Information START

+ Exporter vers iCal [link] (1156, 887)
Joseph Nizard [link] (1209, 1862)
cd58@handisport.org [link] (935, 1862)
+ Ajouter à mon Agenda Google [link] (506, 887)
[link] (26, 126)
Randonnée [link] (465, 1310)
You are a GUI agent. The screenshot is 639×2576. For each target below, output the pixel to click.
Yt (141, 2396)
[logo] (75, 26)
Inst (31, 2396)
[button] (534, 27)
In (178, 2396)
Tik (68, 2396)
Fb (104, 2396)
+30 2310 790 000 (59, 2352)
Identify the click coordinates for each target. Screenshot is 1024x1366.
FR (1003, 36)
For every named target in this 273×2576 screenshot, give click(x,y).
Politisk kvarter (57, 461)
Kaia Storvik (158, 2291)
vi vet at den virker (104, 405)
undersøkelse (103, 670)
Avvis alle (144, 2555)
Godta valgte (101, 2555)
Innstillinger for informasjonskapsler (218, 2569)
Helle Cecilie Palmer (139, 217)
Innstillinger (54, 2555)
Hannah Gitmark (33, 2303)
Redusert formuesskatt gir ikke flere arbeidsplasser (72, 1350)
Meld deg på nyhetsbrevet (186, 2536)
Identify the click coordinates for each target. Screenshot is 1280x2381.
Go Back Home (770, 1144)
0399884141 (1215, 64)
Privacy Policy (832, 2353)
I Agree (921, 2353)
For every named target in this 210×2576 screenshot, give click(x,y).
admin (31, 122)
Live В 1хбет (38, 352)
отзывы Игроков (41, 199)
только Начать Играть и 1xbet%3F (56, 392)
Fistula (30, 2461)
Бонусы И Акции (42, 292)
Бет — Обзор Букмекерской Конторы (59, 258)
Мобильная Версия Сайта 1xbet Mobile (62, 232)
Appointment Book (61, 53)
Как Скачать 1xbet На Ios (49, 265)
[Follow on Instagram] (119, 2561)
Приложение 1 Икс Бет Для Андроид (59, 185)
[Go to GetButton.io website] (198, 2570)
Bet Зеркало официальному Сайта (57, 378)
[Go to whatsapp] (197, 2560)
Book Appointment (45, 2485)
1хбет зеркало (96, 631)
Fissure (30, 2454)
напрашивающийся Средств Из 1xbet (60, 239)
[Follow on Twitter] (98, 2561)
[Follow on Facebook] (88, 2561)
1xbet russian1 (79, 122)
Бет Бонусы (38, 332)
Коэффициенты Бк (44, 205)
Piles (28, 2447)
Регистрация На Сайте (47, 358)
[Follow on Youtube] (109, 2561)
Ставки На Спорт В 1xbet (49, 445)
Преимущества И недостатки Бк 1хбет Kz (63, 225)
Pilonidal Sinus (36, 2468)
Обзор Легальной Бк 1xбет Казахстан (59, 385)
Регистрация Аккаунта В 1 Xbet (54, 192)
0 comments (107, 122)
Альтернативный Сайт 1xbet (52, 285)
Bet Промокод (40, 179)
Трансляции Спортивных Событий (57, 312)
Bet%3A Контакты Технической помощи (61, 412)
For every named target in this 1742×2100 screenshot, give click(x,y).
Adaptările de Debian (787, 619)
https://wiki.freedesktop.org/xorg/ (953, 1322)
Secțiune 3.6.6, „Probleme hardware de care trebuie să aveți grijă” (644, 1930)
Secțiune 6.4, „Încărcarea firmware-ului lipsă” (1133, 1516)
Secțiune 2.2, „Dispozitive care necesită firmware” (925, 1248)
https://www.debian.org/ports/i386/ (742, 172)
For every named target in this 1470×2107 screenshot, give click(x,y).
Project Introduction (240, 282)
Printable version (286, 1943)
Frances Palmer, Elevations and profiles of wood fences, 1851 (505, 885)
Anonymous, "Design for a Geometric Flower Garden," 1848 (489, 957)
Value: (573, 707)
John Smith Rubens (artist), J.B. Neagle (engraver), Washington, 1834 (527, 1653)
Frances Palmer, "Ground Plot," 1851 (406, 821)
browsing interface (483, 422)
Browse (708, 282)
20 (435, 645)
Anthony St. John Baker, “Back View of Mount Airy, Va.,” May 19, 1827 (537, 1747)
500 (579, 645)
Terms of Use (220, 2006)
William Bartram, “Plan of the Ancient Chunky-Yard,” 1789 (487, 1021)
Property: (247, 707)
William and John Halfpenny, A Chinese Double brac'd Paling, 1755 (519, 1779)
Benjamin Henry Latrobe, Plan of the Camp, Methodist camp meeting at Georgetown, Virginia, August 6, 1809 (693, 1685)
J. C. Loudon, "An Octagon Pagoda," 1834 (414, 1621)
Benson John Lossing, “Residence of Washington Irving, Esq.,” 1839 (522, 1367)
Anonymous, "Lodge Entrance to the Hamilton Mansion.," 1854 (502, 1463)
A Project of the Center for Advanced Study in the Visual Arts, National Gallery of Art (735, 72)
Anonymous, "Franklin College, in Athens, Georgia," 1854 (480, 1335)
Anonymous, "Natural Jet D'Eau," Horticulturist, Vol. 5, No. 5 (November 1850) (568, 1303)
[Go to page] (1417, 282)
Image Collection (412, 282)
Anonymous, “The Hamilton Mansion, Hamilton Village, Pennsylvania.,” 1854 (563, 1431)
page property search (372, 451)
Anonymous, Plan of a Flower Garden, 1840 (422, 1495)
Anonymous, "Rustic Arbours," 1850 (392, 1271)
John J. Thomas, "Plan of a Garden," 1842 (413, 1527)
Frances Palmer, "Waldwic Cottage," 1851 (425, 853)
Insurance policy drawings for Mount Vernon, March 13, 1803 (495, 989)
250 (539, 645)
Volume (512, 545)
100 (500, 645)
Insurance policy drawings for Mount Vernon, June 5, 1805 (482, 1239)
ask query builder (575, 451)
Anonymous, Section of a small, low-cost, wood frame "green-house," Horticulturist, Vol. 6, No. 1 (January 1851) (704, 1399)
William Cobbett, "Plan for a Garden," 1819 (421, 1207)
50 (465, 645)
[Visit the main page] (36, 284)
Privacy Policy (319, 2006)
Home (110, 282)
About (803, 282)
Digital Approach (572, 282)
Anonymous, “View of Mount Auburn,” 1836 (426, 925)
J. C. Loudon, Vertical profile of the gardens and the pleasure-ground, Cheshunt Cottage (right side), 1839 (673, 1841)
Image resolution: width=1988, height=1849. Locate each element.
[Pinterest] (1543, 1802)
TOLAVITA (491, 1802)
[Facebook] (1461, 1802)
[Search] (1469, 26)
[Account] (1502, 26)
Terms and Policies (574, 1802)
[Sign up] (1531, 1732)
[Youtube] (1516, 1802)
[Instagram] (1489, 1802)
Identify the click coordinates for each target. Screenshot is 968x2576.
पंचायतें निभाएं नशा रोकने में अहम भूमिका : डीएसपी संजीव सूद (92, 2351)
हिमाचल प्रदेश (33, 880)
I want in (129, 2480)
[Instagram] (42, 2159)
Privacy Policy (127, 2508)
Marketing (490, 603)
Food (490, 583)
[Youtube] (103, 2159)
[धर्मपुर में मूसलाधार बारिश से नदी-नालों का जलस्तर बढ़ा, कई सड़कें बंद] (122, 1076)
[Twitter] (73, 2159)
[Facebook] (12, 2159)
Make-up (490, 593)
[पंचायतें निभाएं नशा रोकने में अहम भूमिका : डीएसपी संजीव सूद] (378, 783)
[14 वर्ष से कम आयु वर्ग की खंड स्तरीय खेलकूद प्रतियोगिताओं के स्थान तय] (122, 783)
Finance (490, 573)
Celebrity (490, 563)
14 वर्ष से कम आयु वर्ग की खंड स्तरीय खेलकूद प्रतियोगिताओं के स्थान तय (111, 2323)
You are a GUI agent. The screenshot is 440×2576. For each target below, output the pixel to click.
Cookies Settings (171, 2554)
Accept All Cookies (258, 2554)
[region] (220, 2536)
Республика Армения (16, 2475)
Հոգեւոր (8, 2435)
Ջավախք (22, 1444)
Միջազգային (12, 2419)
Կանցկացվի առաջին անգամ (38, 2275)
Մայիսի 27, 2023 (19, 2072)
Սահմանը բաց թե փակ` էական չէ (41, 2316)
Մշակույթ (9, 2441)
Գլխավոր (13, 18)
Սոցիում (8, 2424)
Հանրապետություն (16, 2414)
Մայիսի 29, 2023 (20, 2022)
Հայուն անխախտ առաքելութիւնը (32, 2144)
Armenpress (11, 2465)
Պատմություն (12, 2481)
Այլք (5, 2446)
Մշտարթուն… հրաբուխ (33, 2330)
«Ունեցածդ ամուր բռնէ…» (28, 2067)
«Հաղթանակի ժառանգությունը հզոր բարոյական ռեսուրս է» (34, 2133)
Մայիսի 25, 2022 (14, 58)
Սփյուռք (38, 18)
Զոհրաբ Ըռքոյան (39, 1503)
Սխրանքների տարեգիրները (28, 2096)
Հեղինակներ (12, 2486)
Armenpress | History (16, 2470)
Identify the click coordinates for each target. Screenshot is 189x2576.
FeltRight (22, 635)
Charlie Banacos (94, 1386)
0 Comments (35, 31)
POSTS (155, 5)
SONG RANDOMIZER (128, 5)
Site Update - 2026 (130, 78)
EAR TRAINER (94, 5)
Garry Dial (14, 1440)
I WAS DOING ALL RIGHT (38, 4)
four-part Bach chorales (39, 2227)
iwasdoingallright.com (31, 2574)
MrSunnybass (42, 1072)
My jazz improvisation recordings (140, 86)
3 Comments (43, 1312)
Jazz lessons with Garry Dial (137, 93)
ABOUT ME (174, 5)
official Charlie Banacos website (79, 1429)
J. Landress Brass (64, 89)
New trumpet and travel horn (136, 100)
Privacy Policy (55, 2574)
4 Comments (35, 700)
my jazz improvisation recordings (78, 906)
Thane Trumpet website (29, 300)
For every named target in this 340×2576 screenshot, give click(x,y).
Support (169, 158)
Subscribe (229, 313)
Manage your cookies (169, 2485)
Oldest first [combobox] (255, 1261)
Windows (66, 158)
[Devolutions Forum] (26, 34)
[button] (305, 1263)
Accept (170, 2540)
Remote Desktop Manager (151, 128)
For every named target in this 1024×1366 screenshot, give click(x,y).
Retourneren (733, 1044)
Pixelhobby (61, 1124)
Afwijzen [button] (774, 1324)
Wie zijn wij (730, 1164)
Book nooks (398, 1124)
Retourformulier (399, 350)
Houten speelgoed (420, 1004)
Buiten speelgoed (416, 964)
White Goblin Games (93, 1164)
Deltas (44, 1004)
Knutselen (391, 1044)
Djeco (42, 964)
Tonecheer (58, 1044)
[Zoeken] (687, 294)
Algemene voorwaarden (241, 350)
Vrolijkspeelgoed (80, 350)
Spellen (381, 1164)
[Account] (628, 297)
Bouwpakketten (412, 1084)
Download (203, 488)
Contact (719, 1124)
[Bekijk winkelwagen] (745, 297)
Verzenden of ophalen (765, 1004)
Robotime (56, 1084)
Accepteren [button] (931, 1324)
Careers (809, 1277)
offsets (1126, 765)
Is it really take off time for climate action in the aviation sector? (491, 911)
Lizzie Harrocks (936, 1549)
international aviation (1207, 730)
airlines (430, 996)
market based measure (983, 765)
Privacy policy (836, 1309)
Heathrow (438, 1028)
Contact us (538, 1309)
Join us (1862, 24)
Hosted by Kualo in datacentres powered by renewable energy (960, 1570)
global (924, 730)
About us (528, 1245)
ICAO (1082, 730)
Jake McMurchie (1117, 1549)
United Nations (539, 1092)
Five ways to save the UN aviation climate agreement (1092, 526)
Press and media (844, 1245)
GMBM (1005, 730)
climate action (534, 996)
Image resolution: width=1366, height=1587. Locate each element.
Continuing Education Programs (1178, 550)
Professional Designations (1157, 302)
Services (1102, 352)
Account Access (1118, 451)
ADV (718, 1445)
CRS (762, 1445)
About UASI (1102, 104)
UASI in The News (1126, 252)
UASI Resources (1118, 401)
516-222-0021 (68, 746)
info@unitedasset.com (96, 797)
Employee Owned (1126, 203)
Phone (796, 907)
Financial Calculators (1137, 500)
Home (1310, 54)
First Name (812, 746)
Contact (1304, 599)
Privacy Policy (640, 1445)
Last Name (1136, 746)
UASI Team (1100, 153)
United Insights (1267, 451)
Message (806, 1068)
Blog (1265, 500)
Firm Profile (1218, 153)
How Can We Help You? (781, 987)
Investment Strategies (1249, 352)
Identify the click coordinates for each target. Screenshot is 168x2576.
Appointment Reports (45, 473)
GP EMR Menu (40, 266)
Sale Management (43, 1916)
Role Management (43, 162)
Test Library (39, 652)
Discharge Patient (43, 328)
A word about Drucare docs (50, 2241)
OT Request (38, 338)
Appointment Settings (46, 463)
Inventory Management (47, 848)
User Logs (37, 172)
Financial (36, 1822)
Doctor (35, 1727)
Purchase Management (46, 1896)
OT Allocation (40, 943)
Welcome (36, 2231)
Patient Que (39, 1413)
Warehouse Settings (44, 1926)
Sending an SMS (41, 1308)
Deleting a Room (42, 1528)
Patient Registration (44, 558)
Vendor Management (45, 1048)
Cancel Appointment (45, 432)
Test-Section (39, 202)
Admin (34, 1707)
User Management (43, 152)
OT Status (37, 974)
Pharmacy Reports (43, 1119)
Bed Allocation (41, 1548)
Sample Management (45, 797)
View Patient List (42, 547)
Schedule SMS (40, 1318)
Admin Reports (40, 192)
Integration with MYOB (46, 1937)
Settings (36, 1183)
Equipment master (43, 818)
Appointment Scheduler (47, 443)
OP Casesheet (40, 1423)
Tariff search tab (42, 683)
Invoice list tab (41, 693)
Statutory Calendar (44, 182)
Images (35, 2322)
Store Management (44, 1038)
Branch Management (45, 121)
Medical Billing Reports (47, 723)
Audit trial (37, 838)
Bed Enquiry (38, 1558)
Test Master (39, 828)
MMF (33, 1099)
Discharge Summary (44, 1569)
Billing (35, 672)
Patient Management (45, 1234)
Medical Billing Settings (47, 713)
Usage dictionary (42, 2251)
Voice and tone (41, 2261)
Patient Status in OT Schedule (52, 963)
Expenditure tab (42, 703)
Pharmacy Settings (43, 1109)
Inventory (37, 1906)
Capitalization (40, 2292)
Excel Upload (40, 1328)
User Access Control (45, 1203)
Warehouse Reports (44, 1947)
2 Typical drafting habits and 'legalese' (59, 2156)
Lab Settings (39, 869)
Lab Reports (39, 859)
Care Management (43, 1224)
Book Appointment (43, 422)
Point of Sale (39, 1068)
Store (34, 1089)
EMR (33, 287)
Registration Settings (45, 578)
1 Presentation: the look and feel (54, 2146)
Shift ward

Information END

Required work:
Retype only the stretch of lines above starting at the one with "1848 (489, 957)" and stopping at the one with "1839 (522, 1367)", exactly as written, with both kept.

Solution for this task:
Anonymous, "Design for a Geometric Flower Garden," 1848 (489, 957)
Value: (573, 707)
John Smith Rubens (artist), J.B. Neagle (engraver), Washington, 1834 (527, 1653)
Frances Palmer, "Ground Plot," 1851 (406, 821)
browsing interface (483, 422)
Browse (708, 282)
20 (435, 645)
Anthony St. John Baker, “Back View of Mount Airy, Va.,” May 19, 1827 (537, 1747)
500 (579, 645)
Terms of Use (220, 2006)
William Bartram, “Plan of the Ancient Chunky-Yard,” 1789 (487, 1021)
Property: (247, 707)
William and John Halfpenny, A Chinese Double brac'd Paling, 1755 (519, 1779)
Benjamin Henry Latrobe, Plan of the Camp, Methodist camp meeting at Georgetown, Virginia, August 6, 1809 (693, 1685)
J. C. Loudon, "An Octagon Pagoda," 1834 (414, 1621)
Benson John Lossing, “Residence of Washington Irving, Esq.,” 1839 (522, 1367)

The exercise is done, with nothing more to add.